Many such folks are meeting with career advisers such as Rebecca Zucker of Next Step Partners, an executive coaching firm with offices in New York and San Francisco. Zucker says many of her left-brain clients in finance and law “can’t believe that simply thinking harder won’t give them the answers they want.”

Instead, she urges them to treat the transition to a new way of thinking as if they’re at a buffet. "They need to try different things, whether it’s reading a book about something that intrigues them or taking a class. People are asking, ‘What else can I do, or learn to do?’ "

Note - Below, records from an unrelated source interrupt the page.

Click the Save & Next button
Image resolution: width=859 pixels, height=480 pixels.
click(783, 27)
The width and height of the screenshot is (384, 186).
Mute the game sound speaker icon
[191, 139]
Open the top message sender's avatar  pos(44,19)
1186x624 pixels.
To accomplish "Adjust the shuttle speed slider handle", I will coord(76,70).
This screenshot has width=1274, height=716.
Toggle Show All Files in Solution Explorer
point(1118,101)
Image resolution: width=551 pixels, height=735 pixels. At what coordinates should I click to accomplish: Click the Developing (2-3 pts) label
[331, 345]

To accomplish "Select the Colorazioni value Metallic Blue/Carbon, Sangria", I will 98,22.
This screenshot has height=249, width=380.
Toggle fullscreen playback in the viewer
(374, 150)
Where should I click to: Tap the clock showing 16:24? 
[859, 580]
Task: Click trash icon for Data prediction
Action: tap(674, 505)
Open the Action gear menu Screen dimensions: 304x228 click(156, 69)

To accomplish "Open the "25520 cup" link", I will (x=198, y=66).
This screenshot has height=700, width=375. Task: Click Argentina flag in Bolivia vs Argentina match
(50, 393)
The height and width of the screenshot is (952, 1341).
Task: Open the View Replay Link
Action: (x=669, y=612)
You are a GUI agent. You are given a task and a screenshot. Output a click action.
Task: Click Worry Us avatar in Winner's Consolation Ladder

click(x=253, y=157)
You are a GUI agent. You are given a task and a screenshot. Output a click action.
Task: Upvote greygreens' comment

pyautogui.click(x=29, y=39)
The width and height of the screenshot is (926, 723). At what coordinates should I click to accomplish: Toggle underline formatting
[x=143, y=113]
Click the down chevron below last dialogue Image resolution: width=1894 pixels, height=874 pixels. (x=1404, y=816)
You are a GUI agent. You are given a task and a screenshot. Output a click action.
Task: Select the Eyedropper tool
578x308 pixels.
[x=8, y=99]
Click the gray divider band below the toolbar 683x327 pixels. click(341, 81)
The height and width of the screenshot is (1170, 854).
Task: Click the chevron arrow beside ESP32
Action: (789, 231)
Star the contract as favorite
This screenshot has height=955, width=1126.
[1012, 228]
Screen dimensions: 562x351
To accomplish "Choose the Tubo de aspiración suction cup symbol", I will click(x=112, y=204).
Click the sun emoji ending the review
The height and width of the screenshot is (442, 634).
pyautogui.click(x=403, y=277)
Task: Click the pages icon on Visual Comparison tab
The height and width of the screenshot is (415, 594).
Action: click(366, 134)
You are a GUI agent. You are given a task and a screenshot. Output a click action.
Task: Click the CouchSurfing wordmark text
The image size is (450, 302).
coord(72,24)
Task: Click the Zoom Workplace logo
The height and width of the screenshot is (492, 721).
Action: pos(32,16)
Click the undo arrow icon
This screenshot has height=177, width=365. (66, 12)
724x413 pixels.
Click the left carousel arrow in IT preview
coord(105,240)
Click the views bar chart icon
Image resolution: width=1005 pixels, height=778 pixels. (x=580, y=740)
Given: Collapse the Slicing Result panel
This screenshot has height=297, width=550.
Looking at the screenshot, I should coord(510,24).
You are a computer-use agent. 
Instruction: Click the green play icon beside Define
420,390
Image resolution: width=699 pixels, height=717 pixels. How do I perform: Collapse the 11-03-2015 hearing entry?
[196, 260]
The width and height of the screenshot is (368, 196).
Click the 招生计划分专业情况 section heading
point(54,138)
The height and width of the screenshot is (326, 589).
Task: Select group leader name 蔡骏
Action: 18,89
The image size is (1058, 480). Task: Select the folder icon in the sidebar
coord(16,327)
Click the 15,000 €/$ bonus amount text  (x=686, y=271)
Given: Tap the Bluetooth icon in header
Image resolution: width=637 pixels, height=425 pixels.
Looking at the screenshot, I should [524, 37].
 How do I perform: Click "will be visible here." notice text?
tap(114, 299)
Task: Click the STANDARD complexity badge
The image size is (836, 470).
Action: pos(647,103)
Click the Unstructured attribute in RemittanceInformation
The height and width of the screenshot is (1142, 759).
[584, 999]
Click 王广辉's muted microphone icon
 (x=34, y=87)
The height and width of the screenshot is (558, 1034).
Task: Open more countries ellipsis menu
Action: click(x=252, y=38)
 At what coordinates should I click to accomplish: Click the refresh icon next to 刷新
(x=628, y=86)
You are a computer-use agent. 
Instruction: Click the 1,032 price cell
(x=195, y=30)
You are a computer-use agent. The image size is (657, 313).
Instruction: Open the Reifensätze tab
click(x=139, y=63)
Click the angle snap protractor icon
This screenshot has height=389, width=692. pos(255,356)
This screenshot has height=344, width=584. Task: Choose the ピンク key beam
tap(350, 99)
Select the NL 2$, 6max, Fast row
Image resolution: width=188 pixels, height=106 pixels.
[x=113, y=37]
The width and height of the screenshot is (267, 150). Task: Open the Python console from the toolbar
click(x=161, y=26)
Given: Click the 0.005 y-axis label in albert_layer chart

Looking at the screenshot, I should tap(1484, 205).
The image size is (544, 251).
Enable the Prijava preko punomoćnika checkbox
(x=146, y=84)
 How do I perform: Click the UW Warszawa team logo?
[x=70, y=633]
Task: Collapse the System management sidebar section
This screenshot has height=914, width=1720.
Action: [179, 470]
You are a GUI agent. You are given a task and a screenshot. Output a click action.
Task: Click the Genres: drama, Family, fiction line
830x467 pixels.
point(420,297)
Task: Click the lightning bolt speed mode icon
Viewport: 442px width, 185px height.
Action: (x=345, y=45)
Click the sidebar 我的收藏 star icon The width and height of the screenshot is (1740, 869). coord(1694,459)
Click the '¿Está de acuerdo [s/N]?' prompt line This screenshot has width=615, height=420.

A health-food-focused vacation to Brazil is what planted a right-brain seed in Allison Jagtiani’s head. The longtime equity research analyst had been watching her pay decrease and workload increase over the past year, and in March decided to make her move. The Des Moines native quit her Wall Street job and started baking cookies laced with antioxidant-rich goji berries.

“This is the most exciting, challenging thing I’ve ever done,” she says of her nascent venture, Goji Gourmet. “It’d be hard to go back to a cube and crunch numbers.”

That sentiment resonates with Chris Halloran of Phoenix. In his heyday as an investment baker, he pulled a seven-figure salary. But since giving that up last year to start his photo studio, Halloran says the first $85 he made for being creative — shooting a friend’s website photo — thrilled him more than any money he made poring through spreadsheets.

“My old job was about valuing a company’s worth, which is all about quantitative skills and very little about personal contact. Now I get to do something that deals in beauty and makes people happy,” Halloran says.

For ex-Lehman employees Kim and Pham, their ability to tack away from their left-brain comfort zone into uncharted right-brain waters has resulted in not just employment, but innovative work that could prove the backbone of a resurgent economy.

“I liked putting people together ever since I was a little girl, but just went ahead and became a lawyer,” says Kim, whose website connects local entrepreneurs with a national marketplace. “Who knew that what I loved doing as a kid could be a job?”